Oct. 7th, 2012 09:24 pm
ewx: (Default)
[personal profile] ewx

We went to the Bronze exhibition at the Royal Academy Of Arts. This features dozens of works from all over the world, reaching back millenia into the past, and grouped loosely by what is depicted.

Pride of place, on entry, is given to a dancing satyr (which is rather more impressive than Wikipedia’s picture might suggest). The piece that most caught my eye however was the Trundholm sun chariot, made around 3,500 years ago and found in modern Denmark.
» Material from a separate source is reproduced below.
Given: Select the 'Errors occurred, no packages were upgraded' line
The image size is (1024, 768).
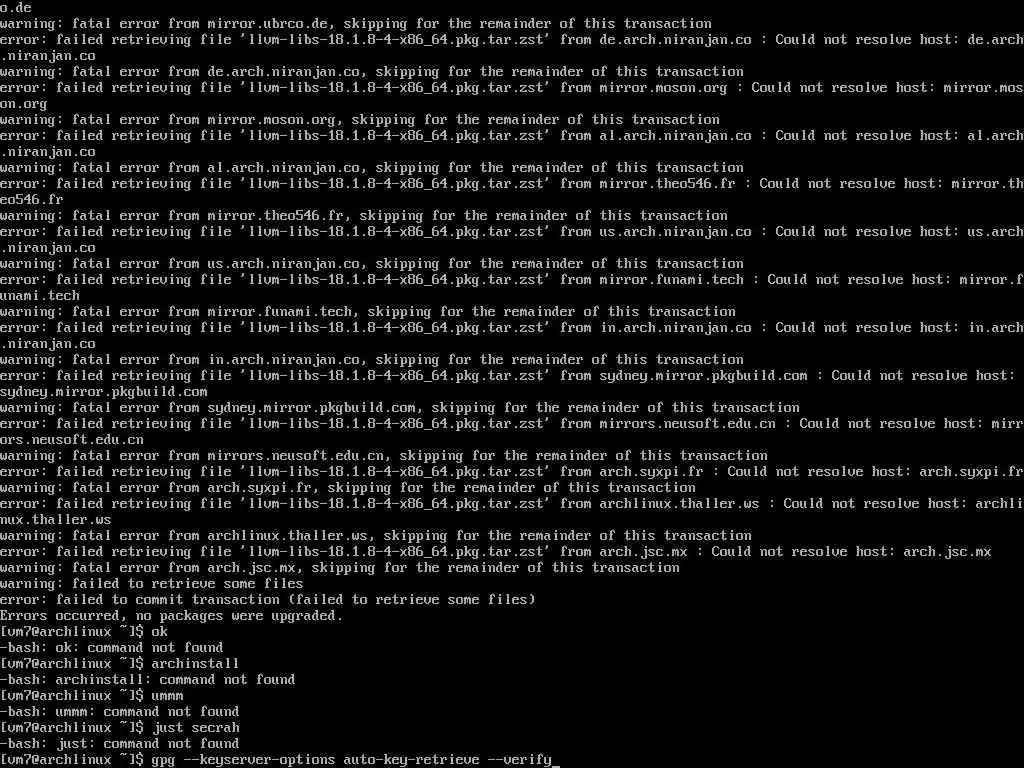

Most of the items were representative of some person or animal though in some cases the primary purpose was functional: weights shaped like (and apparently cast from) beetles, a strigil with an attached figure who is using a strigil.

There is a thin scattering of modern works, the more abstract of them seeming rather out of place, and suffering from the tendency of artists to provide wordy justifications for art or craft works made for their own sake.

We’d previously had afternoon tea at Brown’s for lunch, which was nice enough but really quite expensive l-)

(no subject)

Date: 2012-10-08 09:24 am (UTC)
From: [identity profile] rochvelleth.livejournal.com
Wow, that chariot is rather stunning. Its iconography reminds me *partly* of the sort of thing you get in Egypt and similar areas around that time - evidence of contact, maybe? Wikipedia puts all the emphasis on possible Danubian origins and 'Indo-European mythology', but I don't see any reason why influence from outside Europe and/or the IE-speaking area should be ruled out.

But then there's probably a whole load of scholarship on the object that I'm entirely ignorant of!

(no subject)

Date: 2012-10-08 06:46 pm (UTC)
ext_8103: (Default)
From: [identity profile] ewx.livejournal.com
I don’t know the scholarship either. The Nationalmuseet’s website justifies Norse origin using the spiral design (without much further detail, but the Egtved Girl had a belt plate with a spiral design so maybe that’s one of the things they’re comparing with).
Some form of contact does seem plausible, especially if one accepts a Danube origin; by water it’d have been Egyptians and Hittites (i.e. powerful states that could have kept piracy down) most of the way along the Mediterranean coast with just a hop across the Black Sea to the mouth of the Danube. Fairly direct contact might have been in-principle possible.
Still, explaining the transit of the sun in terms of a locally familiar vehicle doesn’t seem like a very surprising idea - perhaps it was independently invented.